__Required task__: Arrange the lines of the material below as a numbered list, beginning at the line that contains "Given: Jump to earliest chart data arrow" and stopping after the line that contains "pos(670,619)". Leave out blank lines and the pictures.

Data listing:
::::

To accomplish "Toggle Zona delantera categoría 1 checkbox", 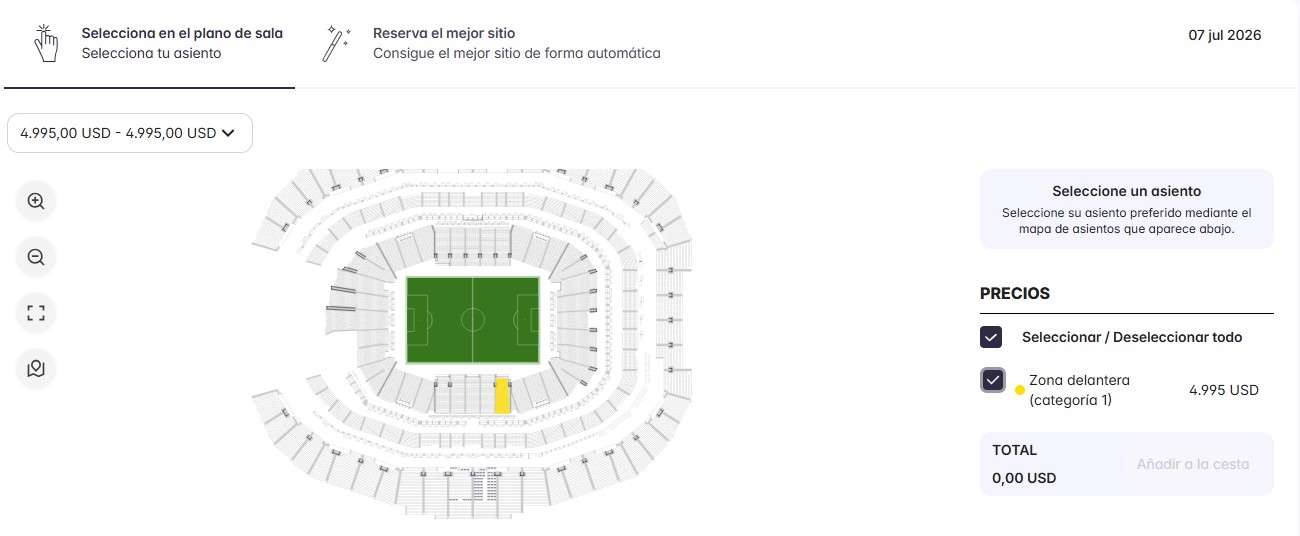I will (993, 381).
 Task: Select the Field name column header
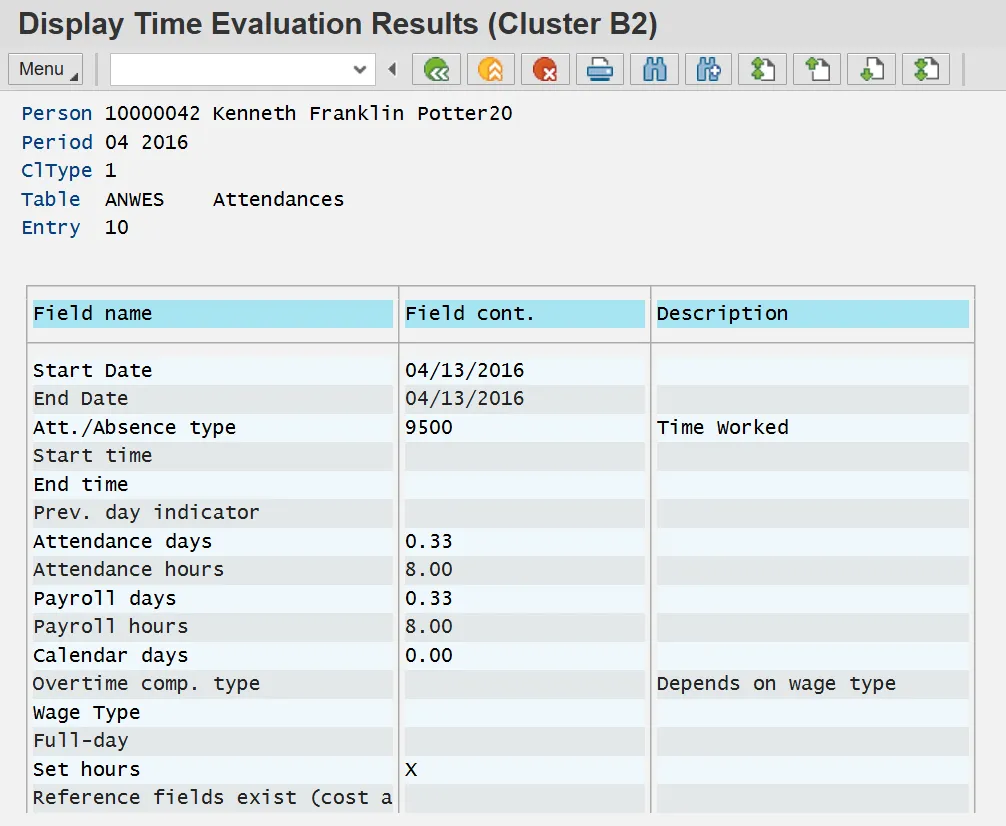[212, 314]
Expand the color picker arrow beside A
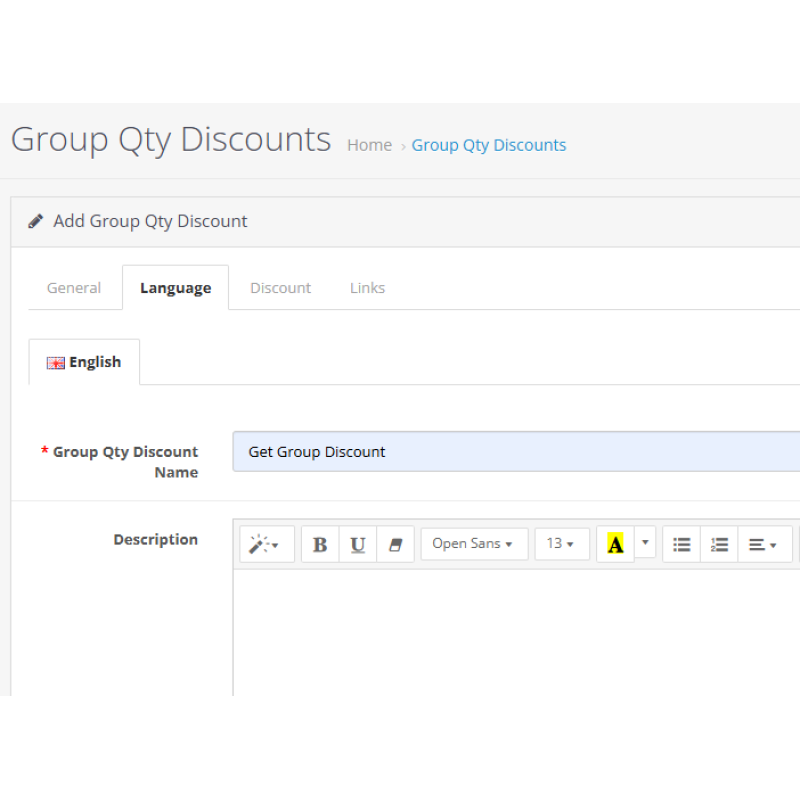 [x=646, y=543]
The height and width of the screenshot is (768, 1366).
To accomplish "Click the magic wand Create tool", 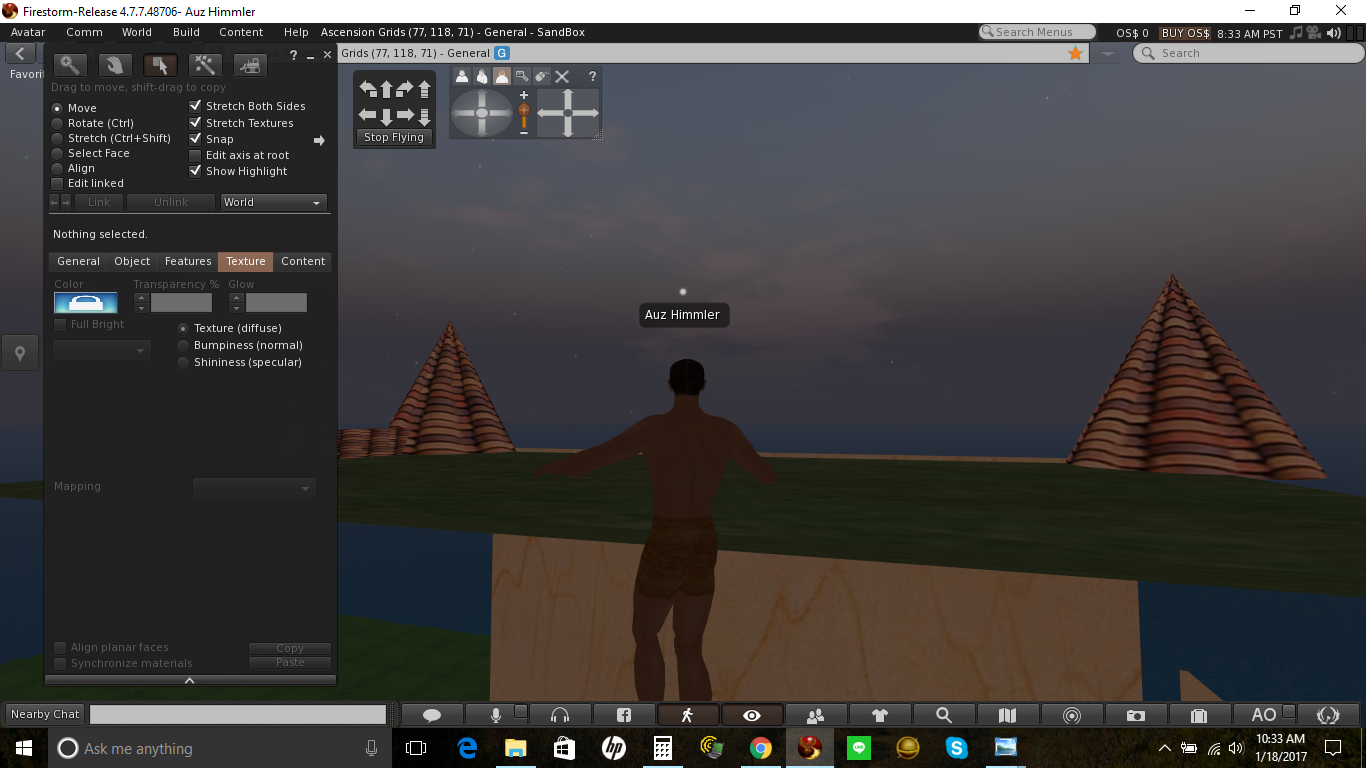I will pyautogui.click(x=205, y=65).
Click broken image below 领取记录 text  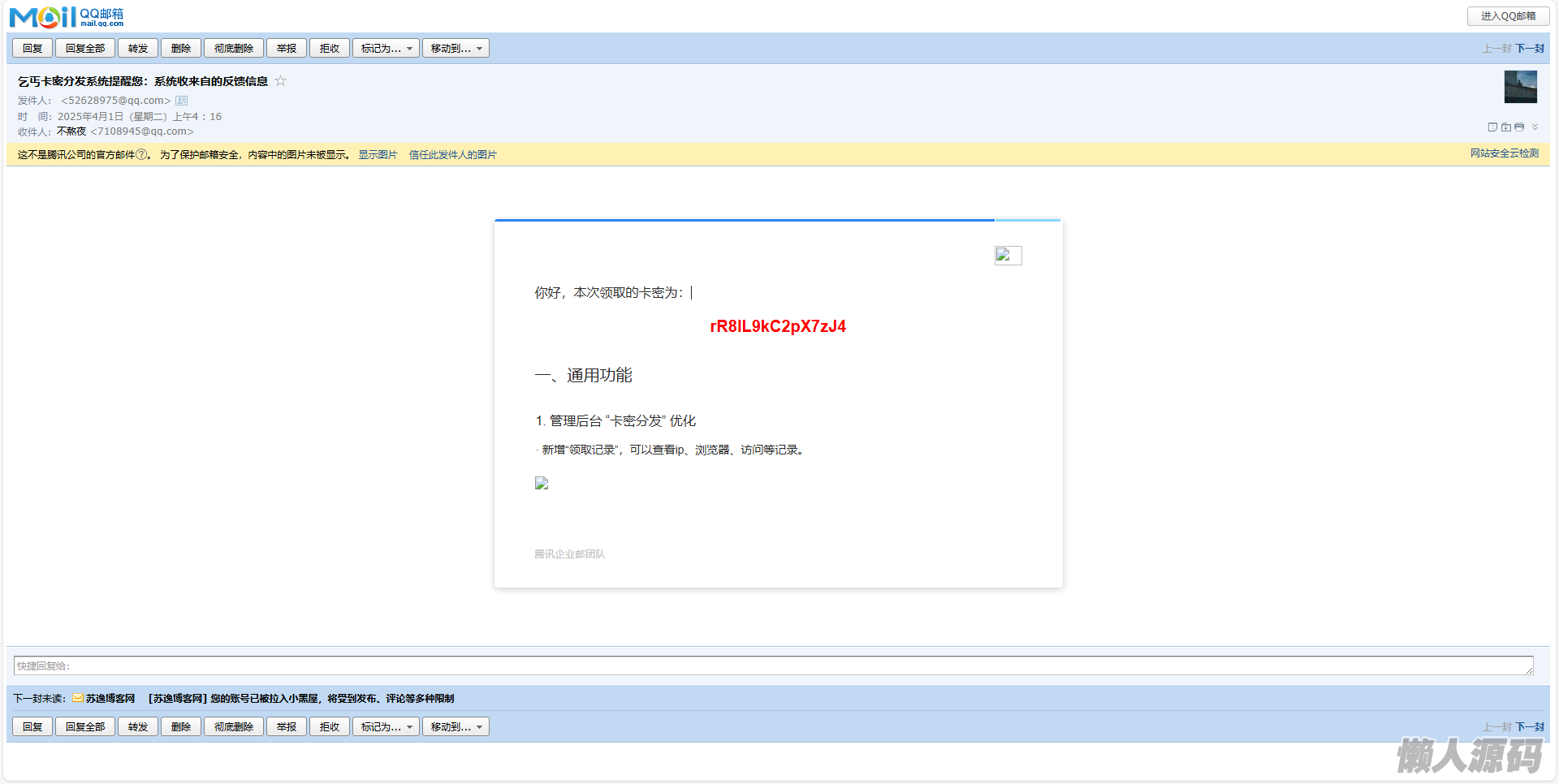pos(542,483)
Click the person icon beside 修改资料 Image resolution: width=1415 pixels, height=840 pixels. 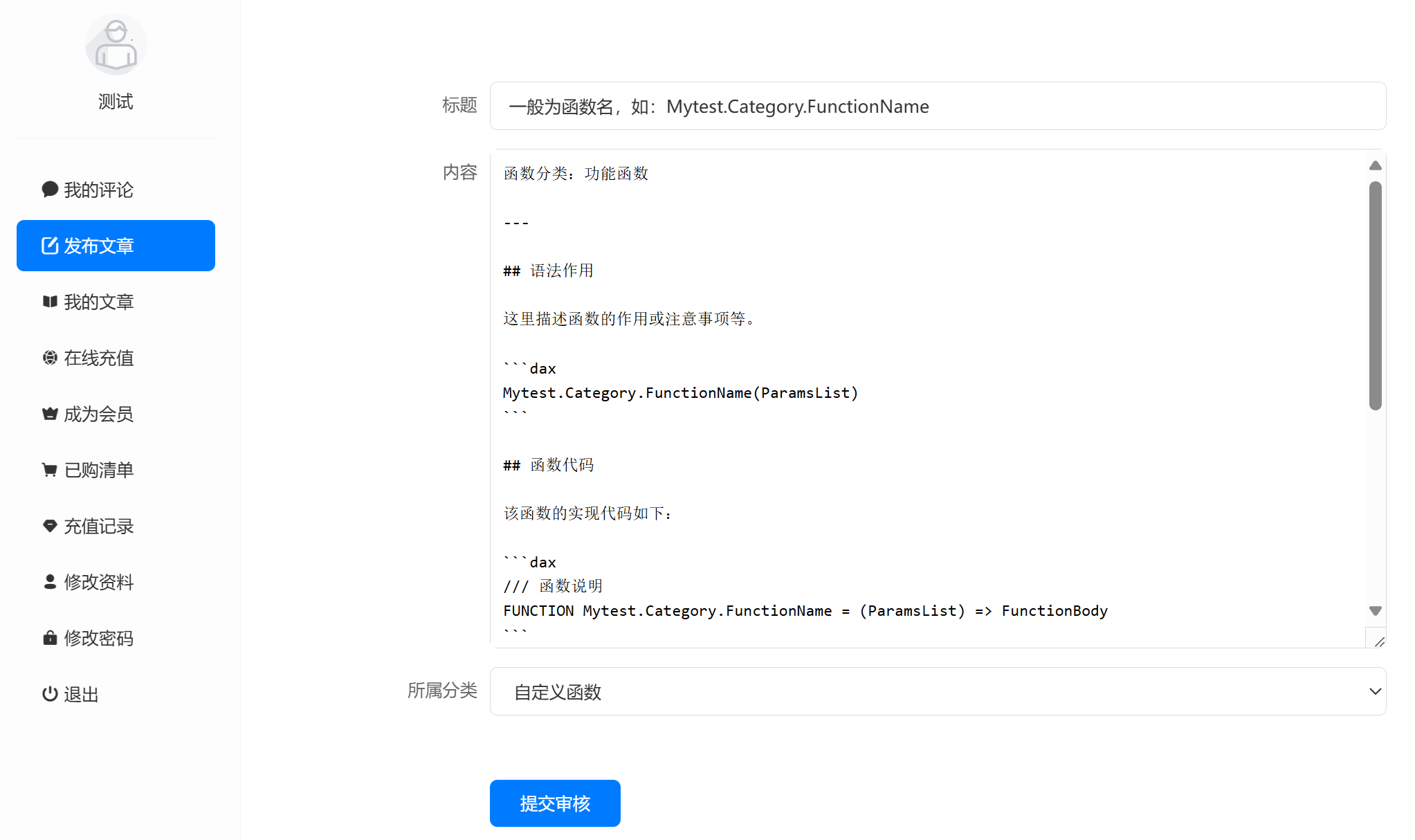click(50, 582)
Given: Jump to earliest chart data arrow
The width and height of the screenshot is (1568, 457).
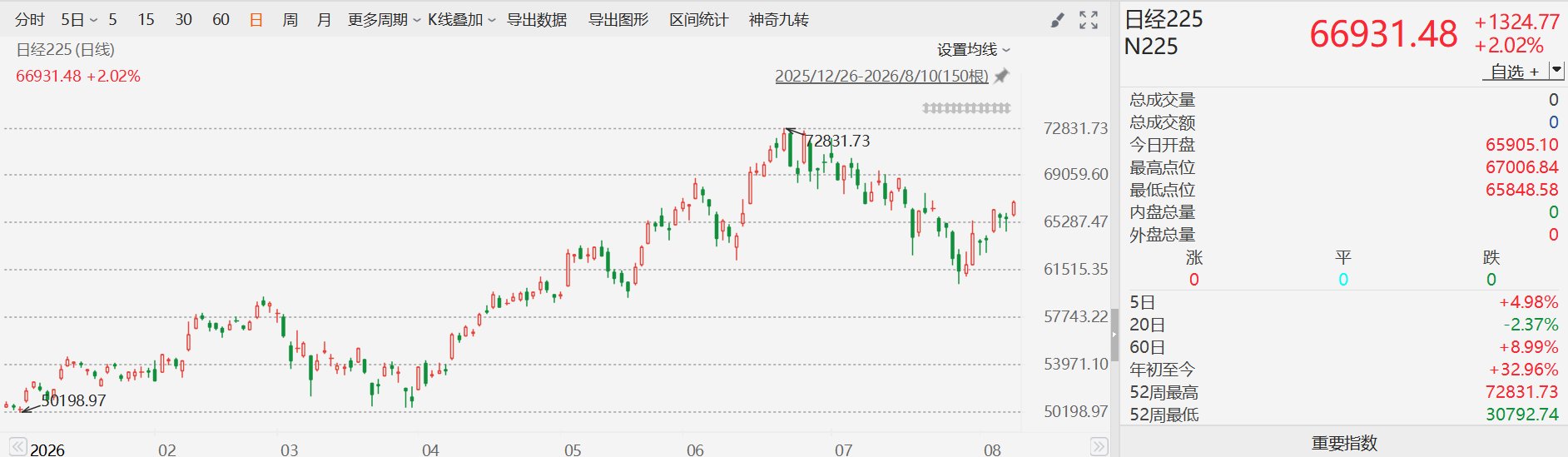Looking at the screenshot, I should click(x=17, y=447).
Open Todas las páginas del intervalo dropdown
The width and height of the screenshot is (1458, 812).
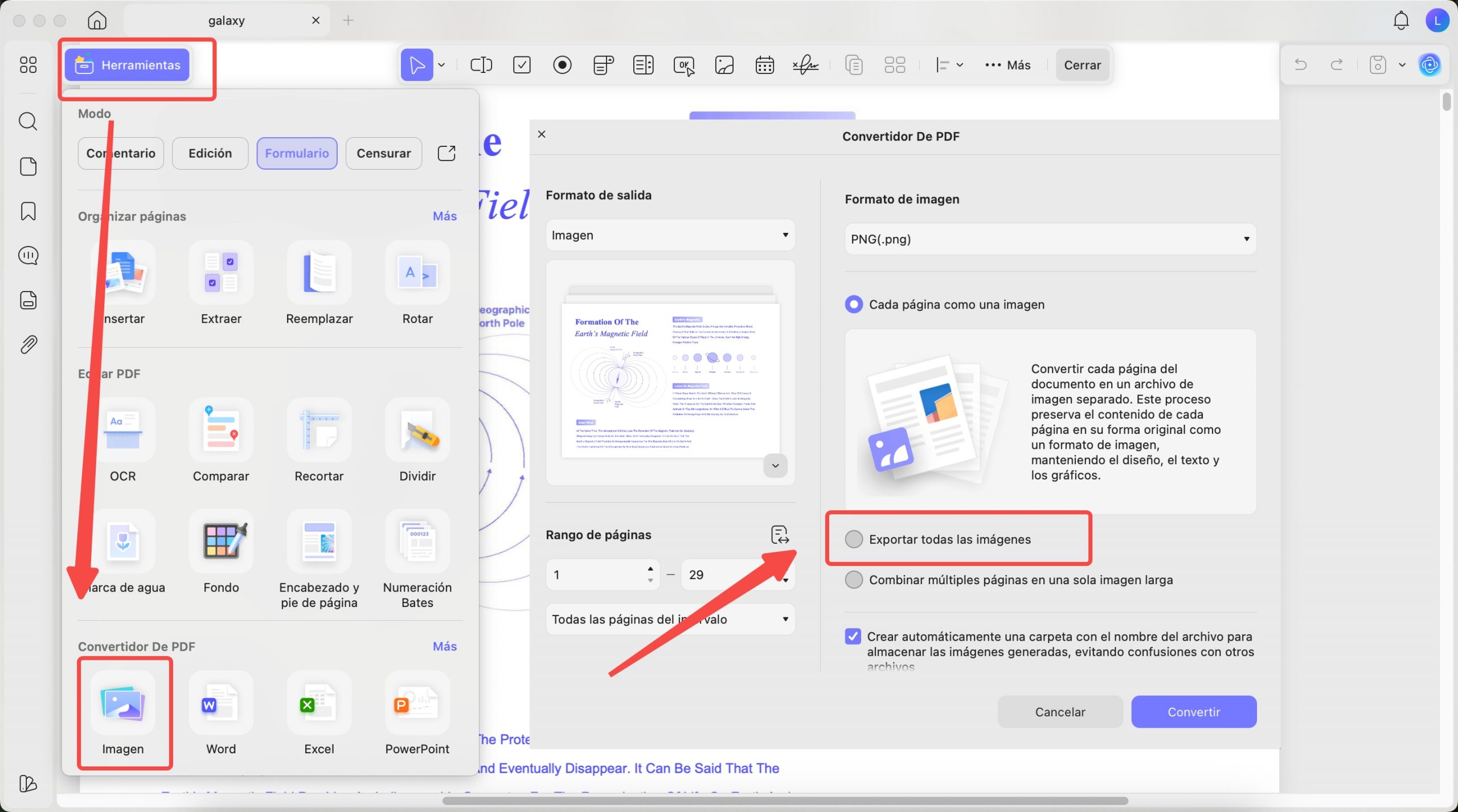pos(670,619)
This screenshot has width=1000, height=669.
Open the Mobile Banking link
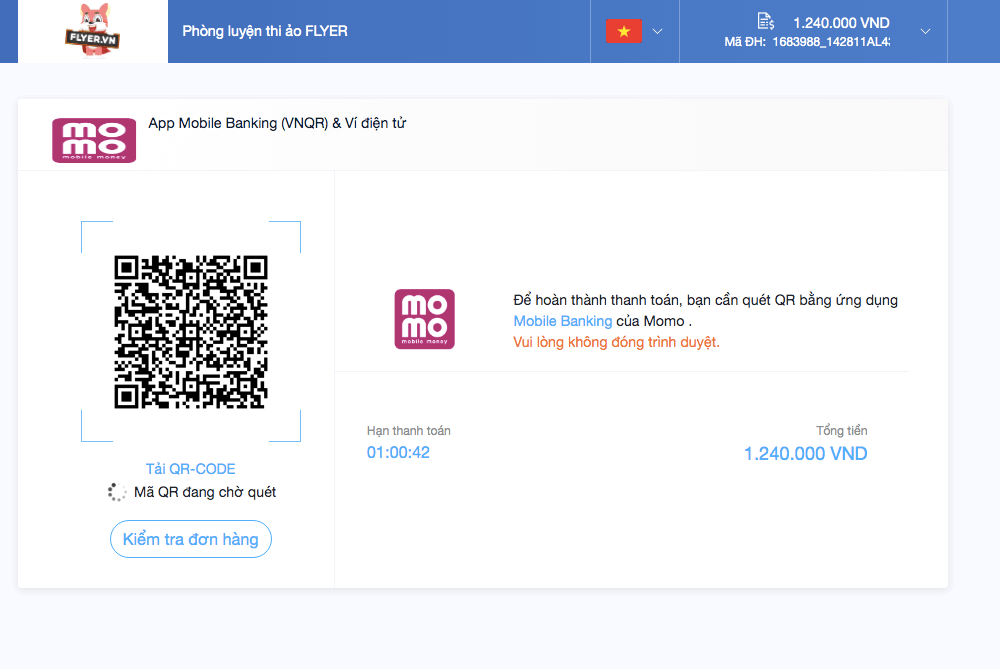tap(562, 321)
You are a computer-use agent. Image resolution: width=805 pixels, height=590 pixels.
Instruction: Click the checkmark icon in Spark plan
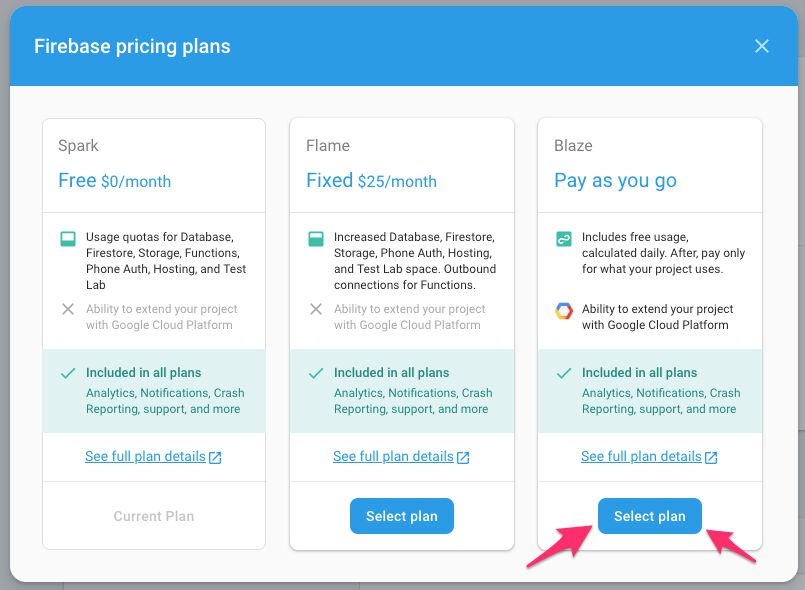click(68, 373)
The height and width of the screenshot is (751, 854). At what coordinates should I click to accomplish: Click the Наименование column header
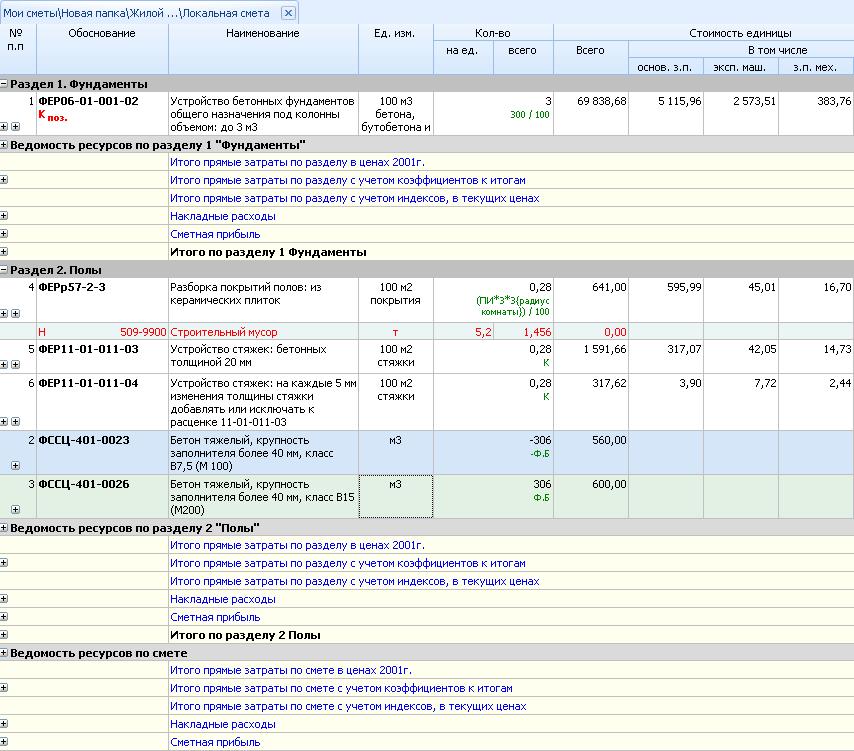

::::

__Result of this task__:
1. Given: Jump to earliest chart data arrow
2. The width and height of the screenshot is (1568, 457).
3. Looking at the screenshot, I should click(x=17, y=447).
4. Open Todas las páginas del intervalo dropdown
5. The width and height of the screenshot is (1458, 812).
6. pos(670,619)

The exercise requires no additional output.